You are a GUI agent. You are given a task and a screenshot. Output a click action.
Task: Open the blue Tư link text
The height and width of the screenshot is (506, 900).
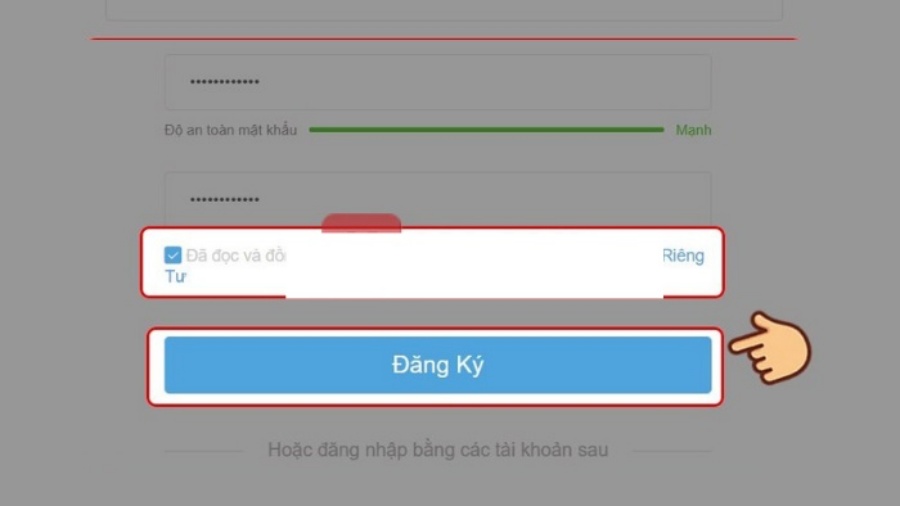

§ §

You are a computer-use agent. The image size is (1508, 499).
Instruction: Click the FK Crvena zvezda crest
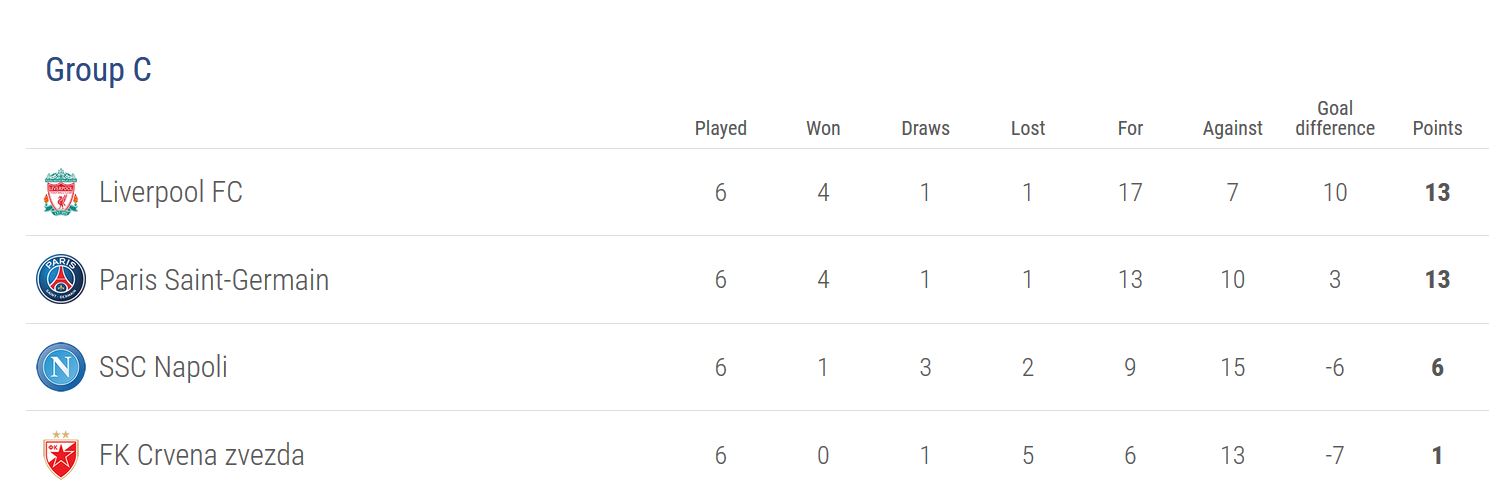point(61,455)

§ §

• _EXERCISE DESCRIPTION_
Give again, word for word, every line of the listing above from the one with "You are a GUI" to the one with "The height and", both inclusive, and nothing beyond them.

• _TASK OUTPUT_
You are a GUI agent. You are given a task and a screenshot. Output a click action.
Task: Open the blue Tư link text
The height and width of the screenshot is (506, 900).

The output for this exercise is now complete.